OpenID now works here
Posted on Thu 29 July 2010 in software.
I mentioned a while ago that I had problems getting OpenID support on this blog.
I’ve now resolved them (as you can probably tell from the title) and heres a quick howto.
0: Remove the nifty way to do OpenID
You need to remove it, else Bad Things® will happen.
1: Install OpenID, XRDS-Simple and Comments with OpenID
This is the easy bit. Admin > Plugins > Add New and search for “openid” and “xrds”. Select, install, activate.
2: Set the Blog Owner
Set which user is the blog owner. Admin > Settings > OpenID. If you have 2 separate accounts, one admin and one editor (and if not, why not?) you will have to enable “Editor” in “Enable OpenID”, save the changes, then set the blog owner. Now you can use a simplified URL (eg http://samwwwblack.lapwing.org rather than http://samwwwblack.lapwing.org/author/samwwwblack)
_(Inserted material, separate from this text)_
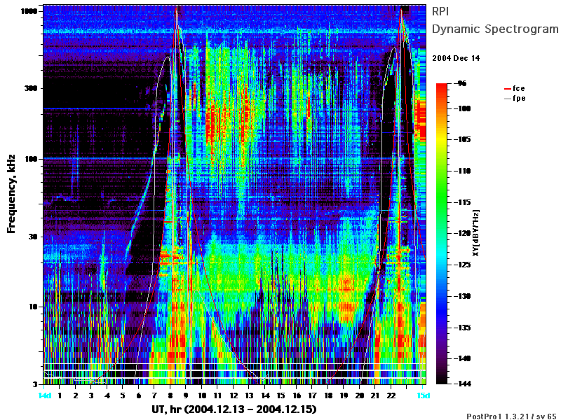Click the 30 kHz frequency tick label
3: Turn off OpenID for comments
I know this seems counter intuitive, but the OpenID plugin includes a technically cool but UIally (cough) crap way to do OpenID comments. The OpenID for Comments plugin (keep up) will handle this a lot better.
Goto Admin > Settings > Discussion and uncheck “Enable OpenID for comments”
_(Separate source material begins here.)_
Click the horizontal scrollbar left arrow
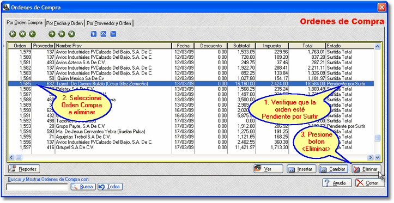Image resolution: width=394 pixels, height=203 pixels. click(11, 158)
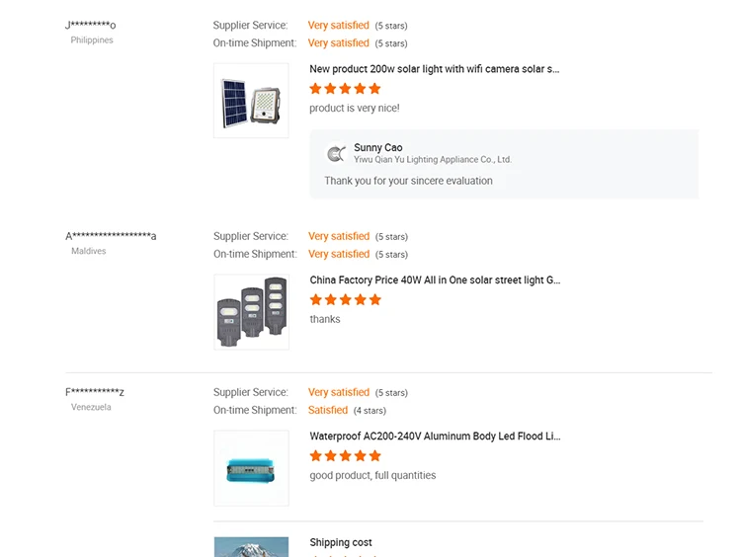The width and height of the screenshot is (741, 557).
Task: Open the 40W solar street light thumbnail
Action: coord(251,312)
4: Add OpenID to your template
Goto Admin > Appearance > Editor, then select “comments.php” (the default theme should already be selected; if not, select it from “Select theme to edit:” in the top right corner).
About 3/4s the way down, add the code in red between the URL block and the endif statement, as suggested below;
<label for="url">
<?php \_e('URL','precious'); ?>
<small>(<?php _e('optional','precious');?>)</small>
</label>
<input type="text" name="url" id="url"
value="<?php echo $comment_author_url; ?>" size="30" tabindex="3" />
<label>Or enter your OpenId URL:</label>
<?php comments_with_openid(); ?>
<input type='text' name='openid_identifier' id='openid_identifier'
class=textfield' tabindex='4' style='width:300px' />
<?php endif; ?>
<label for="comment">
<?php _e('Your comment','precious');?>
</label>
<textarea name="comment" id="comment" cols="40" rows="10"
tabindex="4"></textarea>
<!--<small><strong>XHTML:</strong> <?php echo allowed\_tags();
?></small>-->
This will add a selector for the OpenID provider which will populate the OpenID URL with the correct URI, and the appropriate text highlighted if you need to input a username (eg for LiveJournal the URL is http://USERNAME.livejournal.com; USERNAME will be highlighted for you to edit)
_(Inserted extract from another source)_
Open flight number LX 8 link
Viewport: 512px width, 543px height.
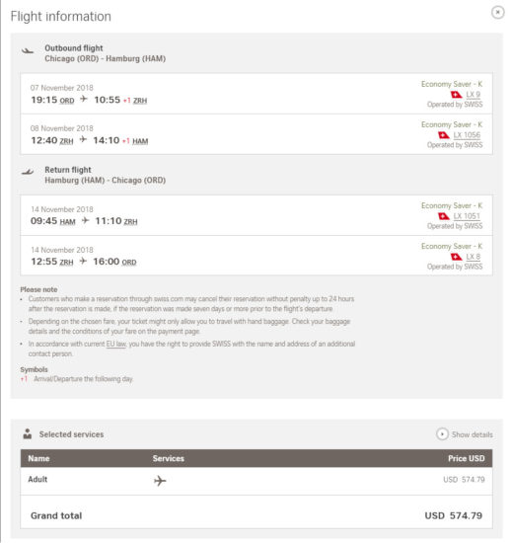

5: Add OpenID to the badbehaviour whitelist
This is one major thing that stopped me from using OpenID in the first place.
Goto Admin > Plugins > Editor and select the badbehaviour plugin. Select “bad-behavior/bad-behavior/whitelist.inc.php”, scroll down to “$bb2_whitelist_urls” and add the following in red;
// Includes two examples of whitelisting by URL.
$bb2_whitelist_urls = array(
// "/example.php",
"/openid/server",
"/index.php/openid/server",
"/openid/consumer",
"/index.php/openid/consumer",
);
This will allow OpenID to work correctly.
6: Test your new OpenID system
What it says in the title.
When you use http://your.blog.com as the OpenID URL, it should direct you to your WordPress login, and/or to allow the site access to your OpenID.
You can check the trusted sites, and add other OpenIDs on your profile page under Profile > Your OpenIDs or Profile > Your Trusted Sites.
Nb; I’ve only briefly tried setting OpenID Delegation (in Profile > Your Profile) and it didn’t work properly. May have just been the URL I used. YMMV.